The Tatmadaw has held Myanmar by force for most of the country's post-independence history. It has outlasted insurgencies, sanctions, and the 2021 coup's brutal exposure of its true relationship with the civilian population it claimed to govern. What it has not outlasted is the combination of the People's Defence Forces — organised by the National Unity Government, trained in urban guerrilla tactics — and the ethnic armed organisations whose coordinated Operation 1027 in late 2023 changed the conflict permanently. The Arakan Army. The Ta'ang National Liberation Army. The Kachin Independence Army. Working together in a way they never had before.

As of April 2025, the resistance controls or contests an estimated 60 percent of Myanmar's land area. All of Chin State. Most of Sagaing and Magway. Significant portions of Shan and Kayah. The strategically critical Rakhine coastal corridor. The Tatmadaw holds Naypyidaw, most of Yangon, and the Irrawaddy delta — but its supply lines to besieged garrisons are severed in multiple locations, and its ability to reinforce by ground is largely gone. Air power is compensating. Air power is also running down.

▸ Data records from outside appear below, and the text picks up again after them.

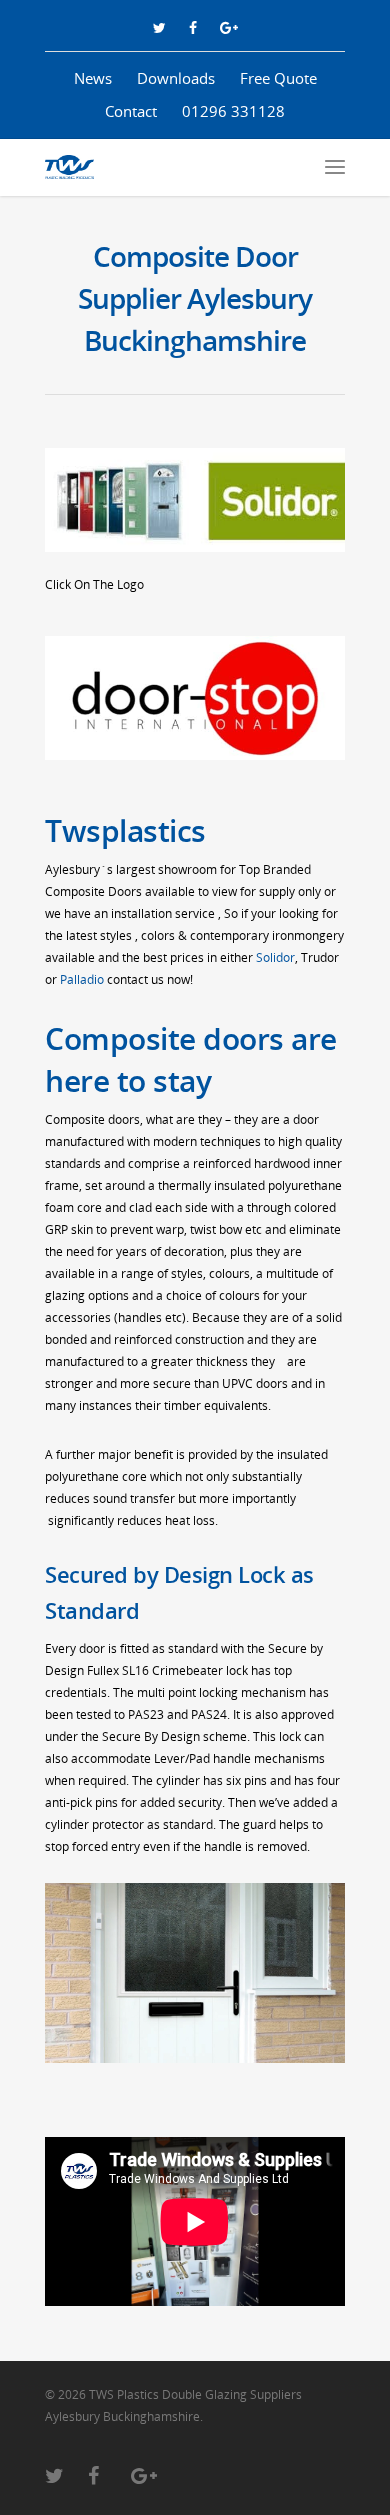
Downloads (176, 78)
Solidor (275, 957)
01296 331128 (233, 111)
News (93, 78)
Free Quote (278, 78)
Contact (131, 111)
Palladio (82, 979)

The back-channel signals reaching ASEAN's Myanmar Special Envoy describe a military leadership split between hardliners pushing for a scorched-earth response and pragmatists who believe a negotiated transition — one that preserves some institutional military role — is better than a defeat that preserves nothing. The National Unity Government has stated publicly it will not negotiate while the junta controls Naypyidaw. International mediators are quietly testing whether that position has any give.

The humanitarian toll is severe. The UN estimates 3.4 million people currently displaced within Myanmar. Cross-border refugee populations in Thailand and India are growing faster than host governments are willing to manage.

"We did not start this war," said NUG Acting President Duwa Lashi La. "We will finish it on terms that our people can live with."